To help you dive at the heart of tech skills for non-tech people, here’s a summary of which skills are relevant in day-to-day life and which are not.
Why is it so popular to learn how to code? The problem with the idea that everyone should learn how to code is that it misses the point of what code is for. Coding isn’t the solution to everything. Coding is ultimately a language skill that enables you to tell a machine or an interface to do something. Where does this kind of skill apply in your everyday job? In a non-technical environment, you can use coding to customize some out-of-box solutions via the API when it is relevant to your needs, for instance. Alternatively, you can use SQL queries to dissect complex databases. In other words, if coding doesn’t improve your job, you probably don’t need to learn it.
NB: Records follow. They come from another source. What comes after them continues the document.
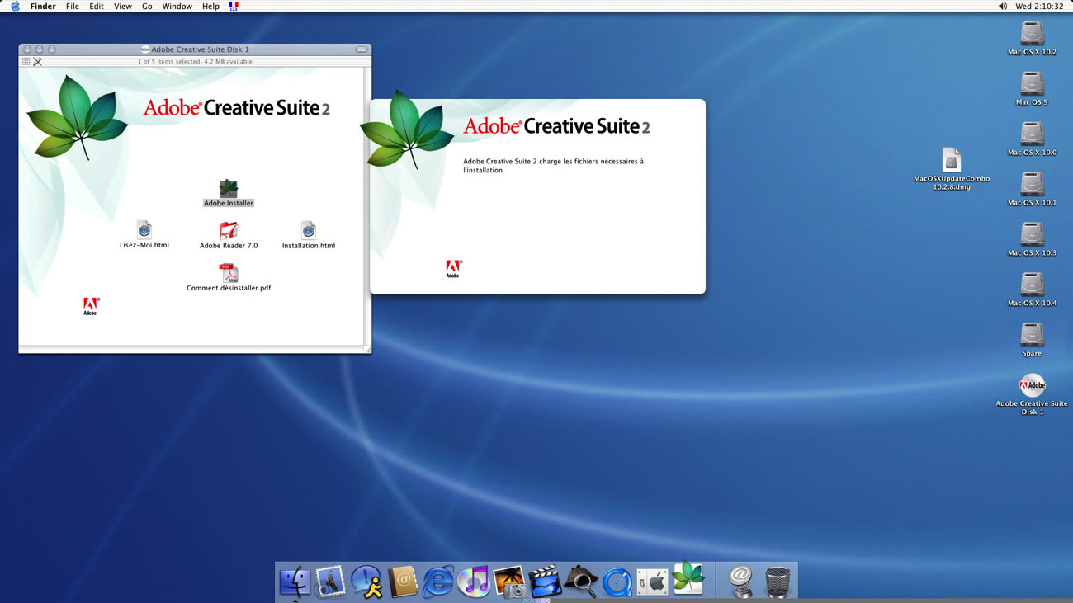
Task: Open the Apple menu
Action: tap(15, 6)
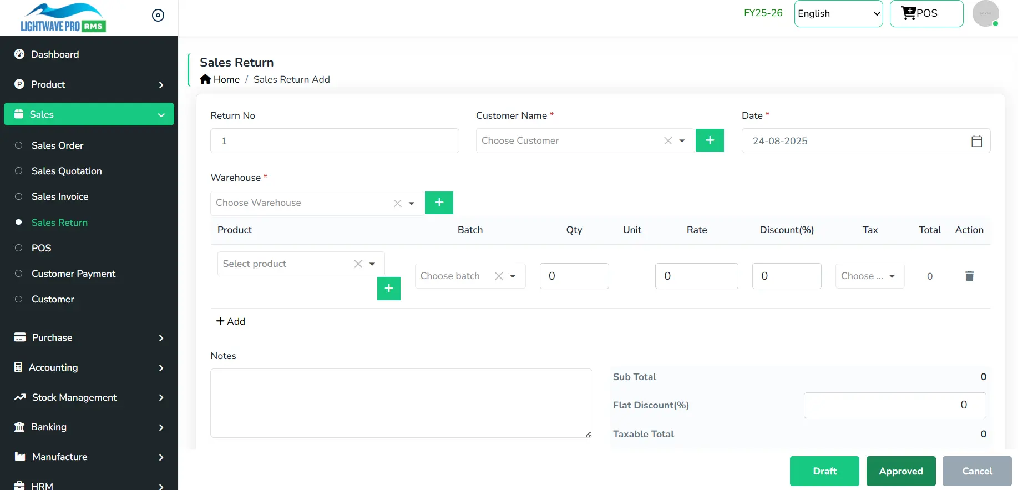This screenshot has height=490, width=1018.
Task: Click the green plus to add customer
Action: [x=710, y=140]
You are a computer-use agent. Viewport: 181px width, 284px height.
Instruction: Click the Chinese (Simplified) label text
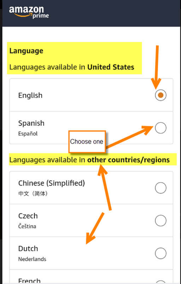coord(51,183)
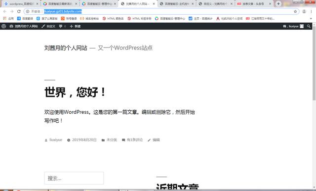Image resolution: width=316 pixels, height=191 pixels.
Task: Open the 编辑 edit link under post
Action: pos(156,140)
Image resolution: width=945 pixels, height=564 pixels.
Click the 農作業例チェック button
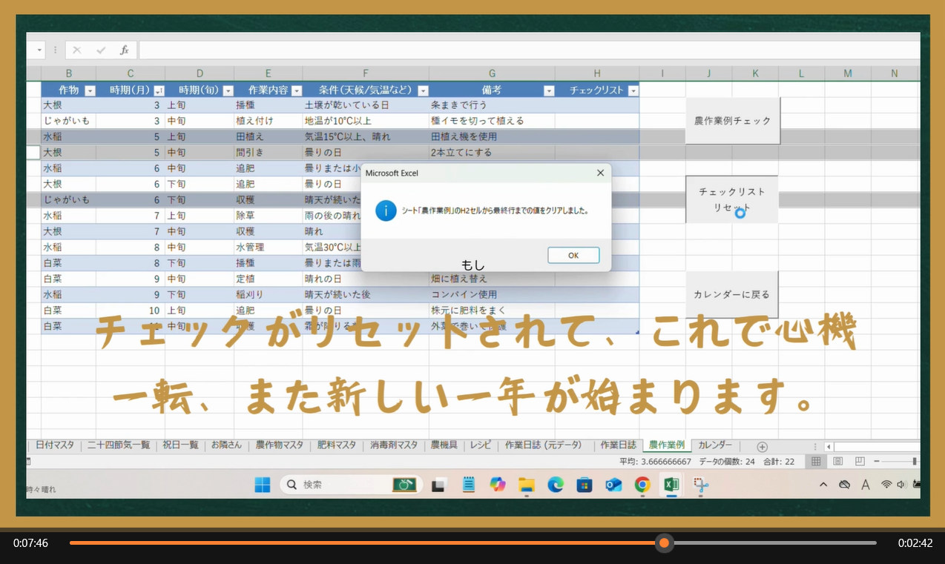732,121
Computing and coding lessons are, however, finding their way into school curriculums. This seems more a response to a current trend than a real need for the future. Does every child need to code to survive in the world of tomorrow? Probably not. Nevertheless, if you want to encourage your kid to write their first <hello world>, you might need to research and compare available coding programs, such as reading reviews about Whitehat Jr or watching tutorials for Codemonkey. However, don’t make it a must-have. Perhaps, if your child prefers learning music, this could be just as beneficial to them.
Start a website
There are approximately 2 billion websites. They promote a business, a personal blog, or even online services. Regardless of what you want to do with your career, a website is a definite must-have. Indeed, your website can help you promote your profile in your industry sector and control your image. Learning the tips and tricks to create a website and manage it are essential skills to learn. Thankfully, with platforms such as WordPress, Wix, or Squarespace, you can rapidly learn how to set up your presence, whether you’re launching a side hustle commerce or showcasing your professional portfolio. You can also seize the opportunity to add a free data analytics tool (Google Analytics) to your site and build your data analysis knowledge.
Learn to create beautiful images
Does every job require image creation and manipulation? To a certain extent, yes. You don’t need to become a digital artist, but learning how to rescale an image, create on-the-spot icons, or personalize branded graphics using Photoshop or an open-source tool such as GIMP can be crucial to your digital presence. As GIMP and Photoshop are interchangeable, it’s hard to understand the popularity of the latter. Nowadays, social media, websites, and even online applications require made-for-purpose images, so it’s helpful to be able to whisk something in a few clicks.
Is it time to add some desirable tech skills to your resume? Ultimately, some skills are more relevant than others, depending on your job. But, the truth is that you want to target skills that are useful in your progression, rather than following the latest trends.